A while ago I wrote with unabashed excitement about being part of Velvet Morning Press‘s next great read: Legacy: an Anthology. For my story, I wanted to write about whether or not the deaths of my great-grandfather and two great-uncles in World War I left any trace on my family… specifically my dad, by losing his grandfather and uncle, and my mom, whose mother lost her favorite brother.
The great-grandfather who died, Samuel William Harwood, was the 45-year-old Chief Engineer on the SS Toro, a merchant navy ship criss-crossing the Atlantic until it was torpedoed. The crew were left on the casing of the U-boat to drown when it submerged. Samuel William died on his son’s 21st birthday (my grandpa Harry). He’d been torpedoed two years’ earlier, on the SS Urbino, but the crew were luckily rescued that time. His name is on a block at the Tower Bridge Memorial in London. I went and took photos for dad to see because he’s too old to get out of the house much these days.
The great-uncles both died at the age of 21 in the Somme, during the Big Pushes ordered by idiot generals, where the loss of life was staggering. Out in Picardy fields of crosses are eerie buckets of cold water to make you realize what a blood bath those Big Pushes were.

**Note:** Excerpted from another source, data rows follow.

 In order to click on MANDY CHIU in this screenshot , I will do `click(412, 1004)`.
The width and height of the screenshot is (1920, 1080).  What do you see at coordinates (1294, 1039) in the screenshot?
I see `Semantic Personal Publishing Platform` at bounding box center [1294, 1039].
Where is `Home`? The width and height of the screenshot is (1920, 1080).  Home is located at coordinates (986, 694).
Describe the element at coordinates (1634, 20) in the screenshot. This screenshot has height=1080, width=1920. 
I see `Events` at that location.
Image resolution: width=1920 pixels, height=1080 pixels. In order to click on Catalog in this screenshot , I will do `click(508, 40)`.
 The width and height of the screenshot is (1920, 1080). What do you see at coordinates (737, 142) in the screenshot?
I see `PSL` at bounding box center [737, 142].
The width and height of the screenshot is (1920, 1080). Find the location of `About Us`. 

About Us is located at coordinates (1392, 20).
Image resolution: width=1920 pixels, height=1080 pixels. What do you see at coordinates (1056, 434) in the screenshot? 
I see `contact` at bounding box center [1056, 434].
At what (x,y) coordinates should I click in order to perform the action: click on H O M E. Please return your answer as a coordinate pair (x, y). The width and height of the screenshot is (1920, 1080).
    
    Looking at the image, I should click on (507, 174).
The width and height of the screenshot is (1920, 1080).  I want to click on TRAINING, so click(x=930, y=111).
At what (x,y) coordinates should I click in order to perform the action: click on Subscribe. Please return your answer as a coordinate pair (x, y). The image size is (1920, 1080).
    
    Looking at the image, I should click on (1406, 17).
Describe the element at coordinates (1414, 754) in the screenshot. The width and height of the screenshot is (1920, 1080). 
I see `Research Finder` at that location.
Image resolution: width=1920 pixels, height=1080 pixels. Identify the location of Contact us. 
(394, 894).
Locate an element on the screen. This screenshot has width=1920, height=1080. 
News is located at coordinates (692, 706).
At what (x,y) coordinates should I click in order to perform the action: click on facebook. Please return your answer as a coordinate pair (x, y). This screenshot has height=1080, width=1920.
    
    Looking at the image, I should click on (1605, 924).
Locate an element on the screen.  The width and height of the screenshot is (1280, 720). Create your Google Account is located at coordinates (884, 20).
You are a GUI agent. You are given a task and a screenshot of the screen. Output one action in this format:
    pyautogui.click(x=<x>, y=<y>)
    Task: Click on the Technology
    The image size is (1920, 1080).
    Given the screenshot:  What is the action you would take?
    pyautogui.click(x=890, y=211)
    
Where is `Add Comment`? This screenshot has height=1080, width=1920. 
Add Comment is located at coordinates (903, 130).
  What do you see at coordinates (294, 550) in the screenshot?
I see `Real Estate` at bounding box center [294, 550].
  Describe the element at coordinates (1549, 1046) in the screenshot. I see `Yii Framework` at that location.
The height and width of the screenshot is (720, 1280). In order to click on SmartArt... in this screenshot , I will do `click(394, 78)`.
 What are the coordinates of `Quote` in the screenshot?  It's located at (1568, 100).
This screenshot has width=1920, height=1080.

Jimmy Norwood, my maternal great-uncle, was gramma’s favorite sibling and he had already distinguished himself enough to become a corporal by the time he was blown to bits. A French farmer dug up his body in the 1950s and the dog-tags were intact but not much else.
The death of the other great-uncle, Samuel Edgar, the eldest of five boys, made the mother Ada cling to the remaining three boys (the second oldest, Frank died age 6 of scarlet fever), and kept them all near to her in Hull, Yorkshire. The three sons emigrated to Canada and the US only after Ada died in 1925.
So, when I asked my siblings, most of them reported fear of drowning. Nobody is into guns. My dad’s dad, Harry Harwood, escaped conscription being just a little too young to join WW1, but he did become a chief engineer on merchant navy ships like his dad, the late Samuel W, and spent months at sea to the extent that dad’s mum, Violet, raised her kids pretty much alone in Montreal and died early of cancer in 1949 when my dad was cycling around Europe.
But all of this didn’t make a story – or not one that I could weave – because when I went over to London to sit with my parents and chat about all of this, the conversation went thus:
Me: Any trace from their deaths, then? (slightly frustrated after asking the same question for about half an hour)
Dad: Oh, I wouldn’t say so.
(Mum goes into all that detail about the French farmer digging up his field. She’ll go from domestic tea-making to guts and gore in three seconds and 99 percent of her conversations tail off with, “Poor thing, they’re / he’s / she’s dead now.”)
Me: But, psychologically, what do you think? Don’t you think Harry had some issues since his dad died on his birthday and then he ended up away at sea for months, Dad? Dad?
Dad slurps tea and adjusts his hearing aid.
Brother: Of course, that whole war was set up by France and English. Look up the Picot Agreement. They started the whole thing to carve up Lebanon and Syria.
Me: Wasn’t it because of the Archduke of Serbia??? Off topic, John!
Brother: No, it wasn’t. And it isn’t. History is always fabricated.
Mum: Tea, anyone?
Dad: I think I’ll have one of those Shortbread biscuits…. (struggles to his feet, shuffles forward in his walker, gets biscuit, shuffles back to chair, collapses into chair)
Me: I think I’m going to write about Taupo the Cat instead for this Legacy thing….
Everyone at once: Oh my God, yes, that cat was something else! Look at my arm! The weirdest cat I ever met. I can still hear the clawing….
Mum: But poor thing, she’s d…
Me: Don’t say it!
So that’s why I ended up writing about our cat instead of World War I.